Your Call
- Genre: Talk radio
- Running time: ca. 52 min.
- Country of origin: United States
- Language(s): English
- Home station: KALW
- Syndicates: KALW
- Hosted by: Rose Aguilar Sandip Roy
- Produced by: Malihe Razazan Ali Budner
- Executive producer(s): Matt Martin
- Recording studio: San Francisco, California
- Original release: 2001 – present
- Audio format: Stereophonic
- Podcast: Podcast

= Your Call =

Your Call is a call-in radio talk show program produced by KALW hosted by Rose Aguilar in San Francisco, California. Your Call features in-depth dialogue and debate on politics, culture, poverty, and the environment. The format of Your Call varies from show to show, but generally involves an in-person interview with one or more subjects, including nationally prominent authors, scholars and grassroots activists. The program airs from 10-11am Pacific Time on weekday mornings.

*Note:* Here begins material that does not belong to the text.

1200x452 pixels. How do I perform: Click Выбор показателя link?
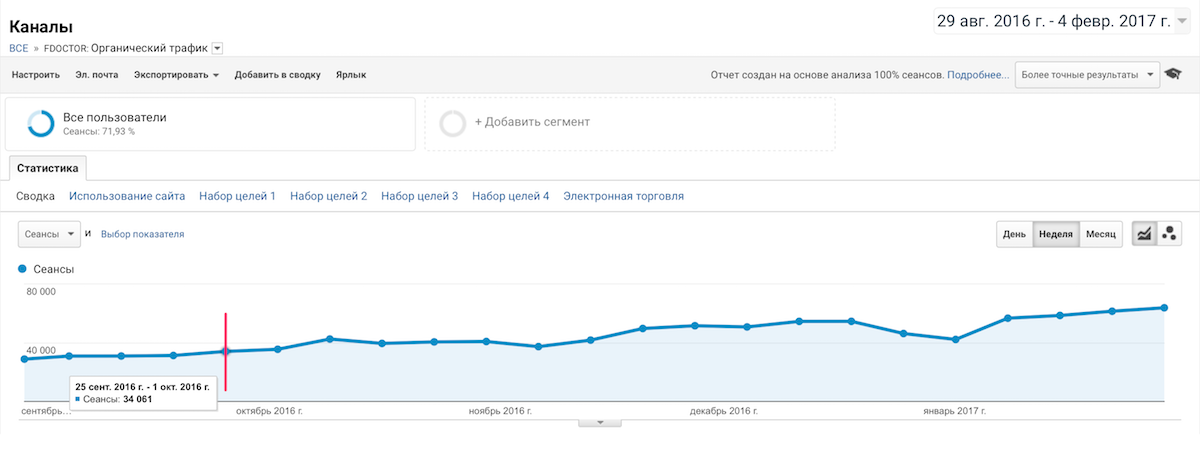(x=143, y=234)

The show launched the week of September 11, 2001 with Laura Flanders hosting from New York. When Laura started with Air America in 2004, Farai Chideya split hosting duties, before taking over full-time. After Farai left for News & Notes on NPR, Rebecca Roberts, daughter of NPR correspondent Cokie Roberts, hosted along with former CBC host Mary Ambrose. Rose Aguilar and Sandip Roy took over hosting duties after Rebecca was hired by WETA in Washington, D.C. Sandip is no longer with the program, and Rose continues as the main host, with others such as Holly Kiernan coming in on Wednesdays and other days.